Sunday, July 04, 2021

About bad art

I assumed at first that the One Britain One Nation project was meant to form part of this weird culture war we’re currently embroiled in; a bear trap for bien-pensant liberals who instinctively giggle at any ostentatious expression of patriotism and are then immediately tarred as sneering quinoa-munching metropolitans, out of touch with the stout yeomen of Albion, yada yada yada...

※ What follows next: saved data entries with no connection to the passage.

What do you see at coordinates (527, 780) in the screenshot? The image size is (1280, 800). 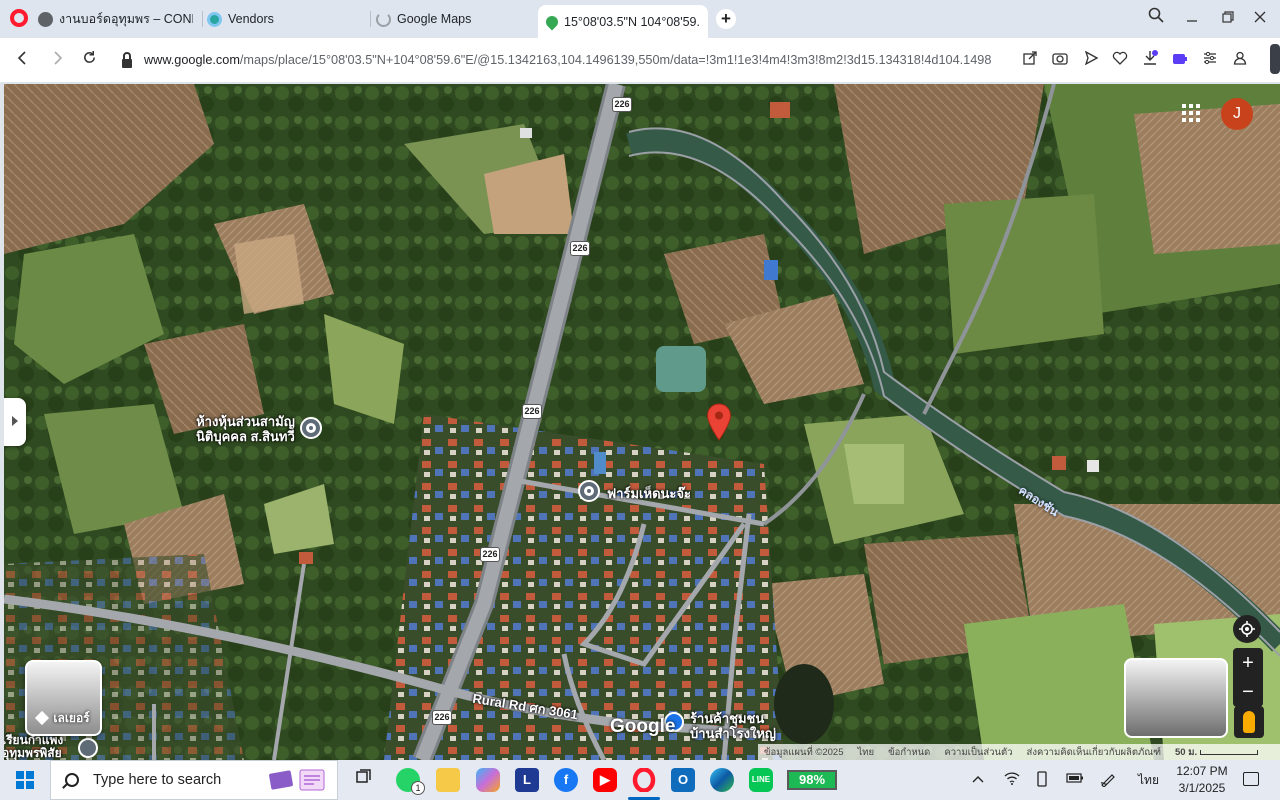 I see `l-app-icon: L` at bounding box center [527, 780].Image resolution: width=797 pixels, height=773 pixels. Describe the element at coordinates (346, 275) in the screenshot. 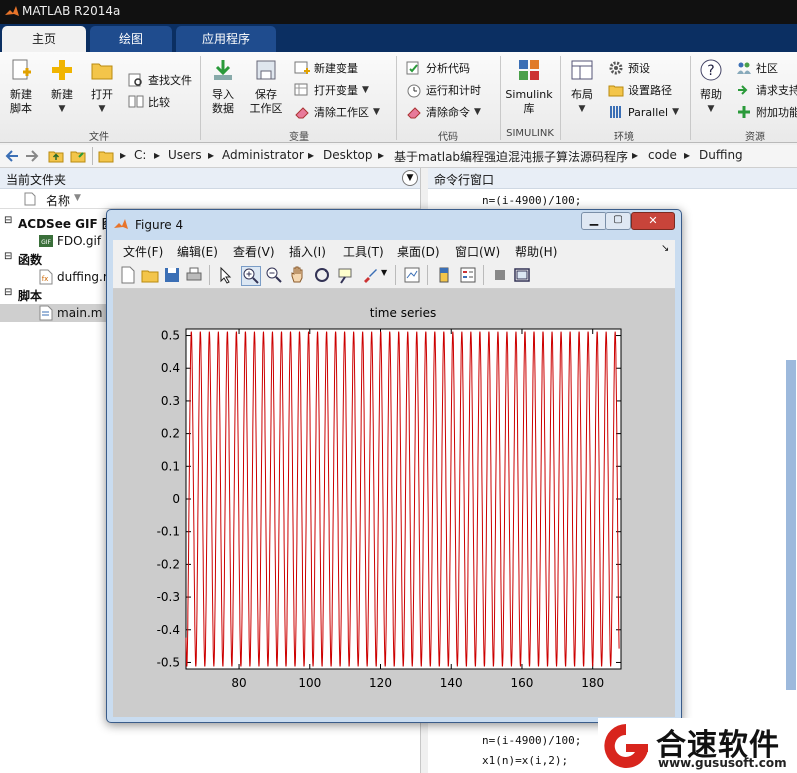

I see `data-cursor-icon` at that location.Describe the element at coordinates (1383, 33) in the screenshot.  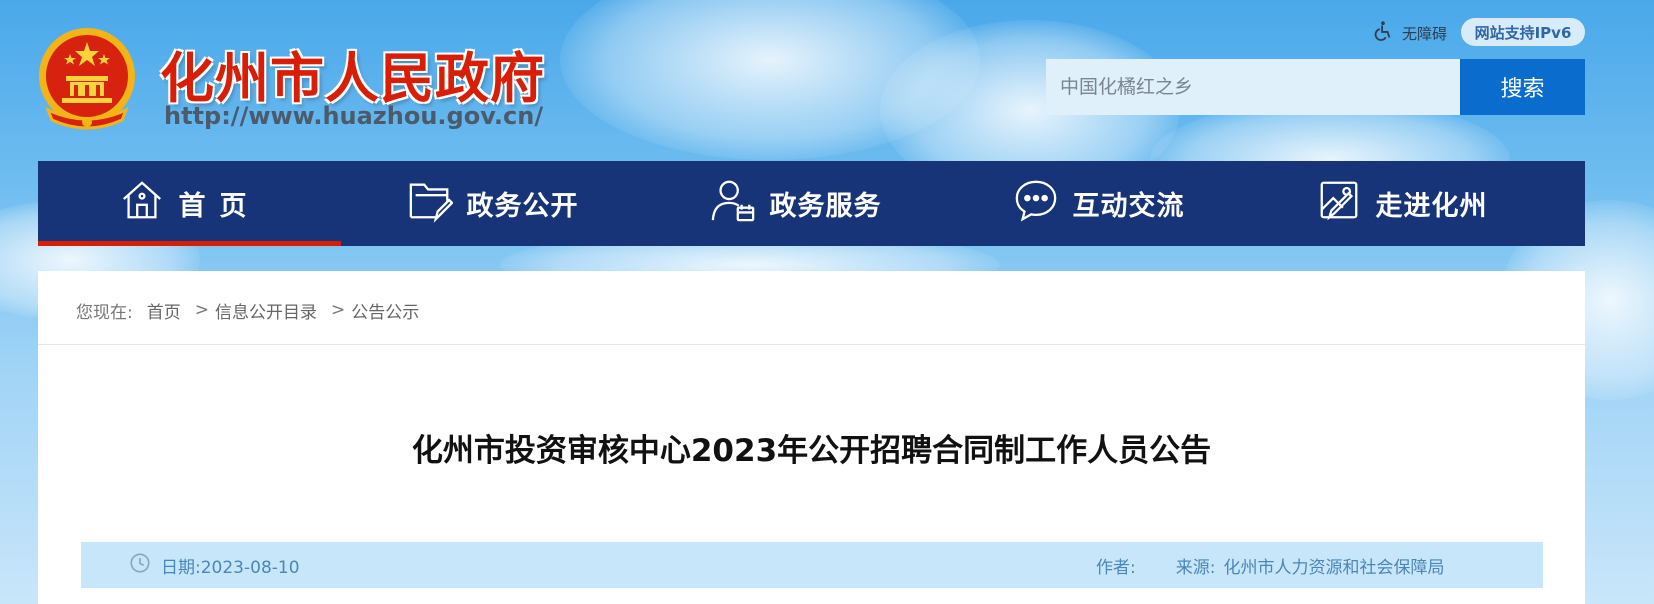
I see `wheelchair-icon` at that location.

If that’s the case, though, the whole thing seems to have backfired. Not (just) because of a general revulsion against drilling young minds into ostentatious demonstrations of sentimental patriotism – a practice with which even arch-Imperialists such as Kipling were uneasy – but because ultimately, it was a bad song, a banal dirge with vapid lyrics. Those who might stand by the sentiments will flinch at singing along with something so cruddy. “Tear him for his bad verses,” as the luckless Cinna’s assassins yelled.

And similarly, we can side-step another cultural skirmish, about whether or not a hereditary monarchy is more trouble than it’s worth in the 21st century, when we consider the merits of otherwise of the new statue of Diana, Princess of Wales. As Jonathan Jones puts it, “Perhaps not even for Diana’s sincerest believers, for the statue group’s emotive symbolism is undermined by its aesthetic awfulness.” It’s dreadful. That is all.


That said, of course, since we have a governing class that seems intent on sidelining what we’re supposed to call the creative industries (less a war between cultures, more like a war on culture in general), maybe simply expressing any kind of critical/aesthetic evaluation is just as subversive and dangerous as mocking patriotism or the monarchy...

1 comment:

Roger Allen said...

Confirmation that - as Ambrose Bierce pointed out - Samuel Johnson was mistaken.
Patriotism is the first resort of the scoundrel.